Die Historische Kirchentruhe und der Dreißigjährige Krieg
Bilder von unserer Sonderausstellung am Kerbsonntag, den 10. September 2023.
Die Historische Kirchentruhe (Auch „Schweden-Truhe“ genannt)
Als sich die Kriegshandlungen des Dreißigjährigen Krieges im November 1631 auch in
das Untermaingebiet verlagerten, versteckten die Niedernberger die
Kirchenschätze (Kelche, Monstranz, Akten und Urkunden) auf dem Kirchenspeicher
des Langhauses (Kirche von 1628) in einer schweren Truhe aus massivem
Eichenholz, die man bereits 1611 vom Schlosser für 6 Gulden mit starken
Eisenbändern hatte beschlagen lassen.
Außerdem war diese Kiste mit zwei starken Schlössern (außen und das innere Nebenfach)
gesichert.
Nach ihrer Ankunft in
Niedernberg suchten die Schweden auch in der Kirche nach wertvollen
Gegenständen. Nachdem sie die Türe zur Empore aufgebrochen hatten, fanden sie
auch die Truhe auf dem Kirchenspeicher. Da
sie die beiden Schlösser mit brachialer Gewalt nicht öffnen konnten, brannten
sie diese mit Feuer (vermutlich mit glühenden Eisen) aus. Wo sie diese
Schlösser ausbrannten, ob auf dem Kirchenspeicher oder im Freien, ist nicht
überliefert. Nach dem sie den Inhalt der Kiste geplündert hatten, ließen sie
die beschädigte Truhe am Tatort zurück. Somit blieb sie der Nachwelt als Erinnerung erhalten.

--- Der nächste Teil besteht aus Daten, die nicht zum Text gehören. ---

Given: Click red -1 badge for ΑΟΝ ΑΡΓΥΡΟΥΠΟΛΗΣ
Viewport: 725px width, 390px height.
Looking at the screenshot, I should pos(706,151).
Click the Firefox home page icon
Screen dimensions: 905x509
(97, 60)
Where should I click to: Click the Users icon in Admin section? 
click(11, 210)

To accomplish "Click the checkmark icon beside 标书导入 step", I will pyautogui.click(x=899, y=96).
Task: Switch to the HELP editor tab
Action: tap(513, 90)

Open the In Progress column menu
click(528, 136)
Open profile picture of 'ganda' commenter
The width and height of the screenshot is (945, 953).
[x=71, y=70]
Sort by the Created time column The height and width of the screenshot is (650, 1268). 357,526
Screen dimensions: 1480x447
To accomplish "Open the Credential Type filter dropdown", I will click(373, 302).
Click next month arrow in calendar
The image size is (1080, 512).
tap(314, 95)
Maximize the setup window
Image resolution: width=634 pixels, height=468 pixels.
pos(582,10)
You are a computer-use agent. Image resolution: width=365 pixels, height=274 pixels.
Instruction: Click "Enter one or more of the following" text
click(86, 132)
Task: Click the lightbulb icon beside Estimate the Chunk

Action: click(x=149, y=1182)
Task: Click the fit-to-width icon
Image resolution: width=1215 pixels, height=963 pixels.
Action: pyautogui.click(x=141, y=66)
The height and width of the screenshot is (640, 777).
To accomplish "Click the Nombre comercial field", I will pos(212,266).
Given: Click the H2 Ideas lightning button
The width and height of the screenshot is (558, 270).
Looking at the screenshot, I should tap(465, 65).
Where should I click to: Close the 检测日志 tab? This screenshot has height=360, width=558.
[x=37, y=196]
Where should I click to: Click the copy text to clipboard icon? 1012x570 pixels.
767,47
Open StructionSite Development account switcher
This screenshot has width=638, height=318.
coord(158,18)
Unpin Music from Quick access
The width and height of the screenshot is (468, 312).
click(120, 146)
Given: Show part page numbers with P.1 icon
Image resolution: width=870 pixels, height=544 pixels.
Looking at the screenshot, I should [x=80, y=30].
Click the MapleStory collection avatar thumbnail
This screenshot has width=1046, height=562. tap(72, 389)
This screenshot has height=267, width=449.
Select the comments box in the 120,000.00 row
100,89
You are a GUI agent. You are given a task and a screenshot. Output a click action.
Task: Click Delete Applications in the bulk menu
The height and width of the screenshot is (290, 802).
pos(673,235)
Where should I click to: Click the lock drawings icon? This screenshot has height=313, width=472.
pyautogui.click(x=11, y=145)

Den kompl.Text der Aufzeichnungen von Albert Wagner kann man hier... nachlesen, ältere Bilder der Truhe findet man hier...
Als strategisch wichtiger, an der Mainlinie (Römerstraße) liegender Ort hatte auch Niedernberg immer wieder durchziehende Truppen zu beherbergen und zu verköstigen. Mal waren es Sieger, mal Besiegte, oftmals konnte man Freund und Feind nicht auseinanderhalten. Doch alle wollten sie neben Quartier auch Wein, Verpflegung und Geld!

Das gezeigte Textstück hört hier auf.